Don't boil them in water first, do this instead

There's a much better way of cooking mashed potato and we want to try it immediately
Tom Victor
31 July 2017

Mashed potatoes are undoubtedly a top five potato variant, but what if we told you there was a way to push them into the top three?

Sure, a great roast potato takes some beating, and there’s always a time when nothing will hit the spot as well as a portion of chips, but one chef has found a way to get mash onto the podium.

Next time you decide to make your own mash to go along with those butcher’s sausages, you’ll want to listen to American chef and Food Network regular Tyler Florence.

This man is about to tell you about the mash of your dreams

As is often the case, the solution involves more of that sweet, sweet unhealthy stuff that you always kid yourself about not including in the recipe in a vague attempt to look after your body.

Let’s be honest, though, you were always going to add butter and cream at the end of the process, and Florence is encouraging you to cut to the chase and use it at the very start.
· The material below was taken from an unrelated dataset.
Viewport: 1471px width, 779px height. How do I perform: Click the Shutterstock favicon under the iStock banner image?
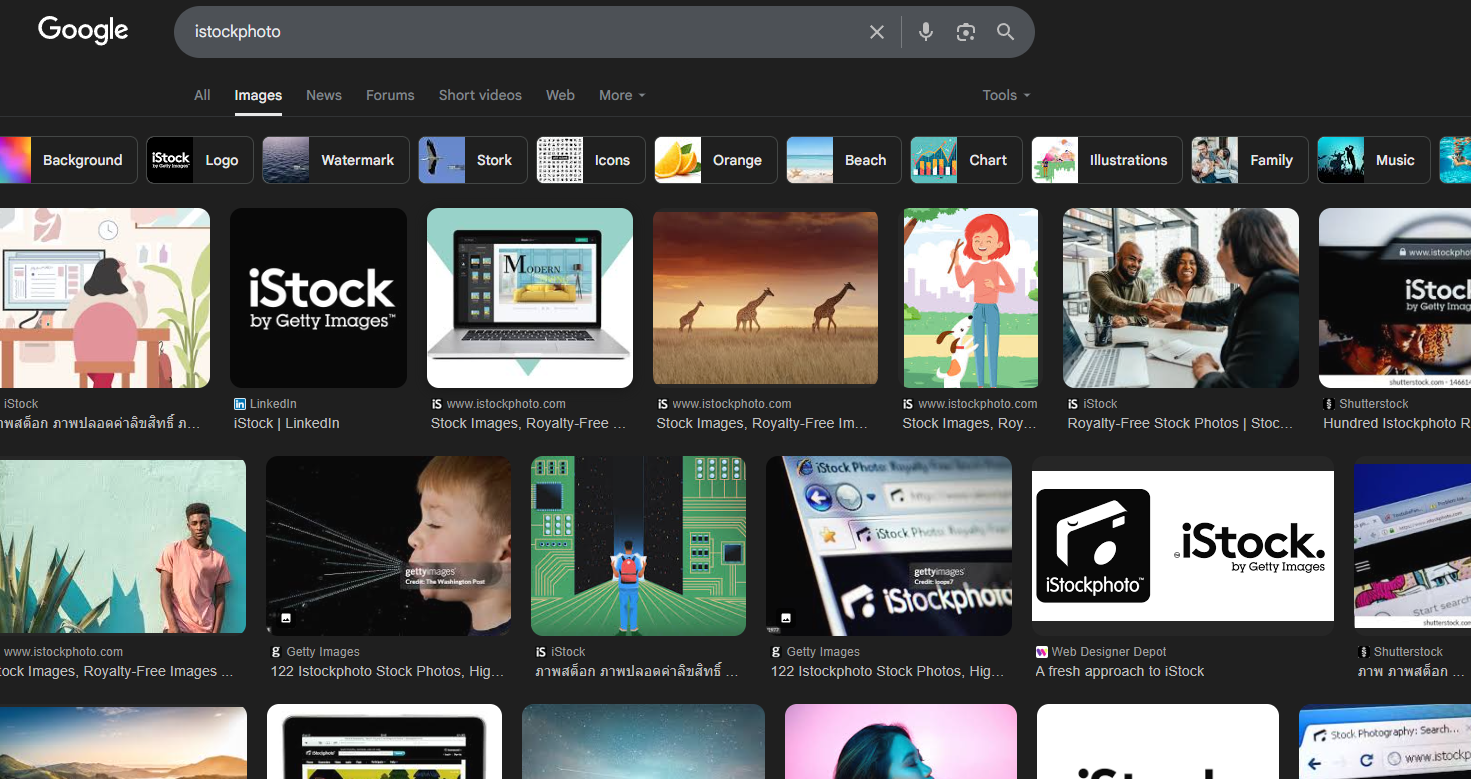pos(1327,403)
“Potatoes have a really delicate, beautiful minerality to their flavour profile, and when you cook potatoes in water and you pour that water down the drain, you've extracted all the flavour of the potato,” the chef told PopSugar.

“So what I do with mashed potatoes — because you finish them with cream and butter anyway, right? — is I'll take that same cream and butter and add that to the potatoes and cook the potatoes in cream and butter. So cold, peeled, chopped potatoes, cream, butter, and olive oil.”

By adding your preferred herbs and spices, as well as a lot of garlic if you’re a ‘puts a load of garlic in everything’ person, you’re left with what Florence calls a ‘potato-infused garlic cream’ after draining the spuds in a colander. And if there’s a better food-based phrase than ‘potato-infused garlic cream’ then we haven’t heard it.

So, in short, boil the potatoes in cream and butter, rather than water, then fold the delicious mix back in when you get the mashing process underway. We’re assured it makes for a richer, creamier and – yeah, we’ll say it – objectively better mash than the one you made last weekend.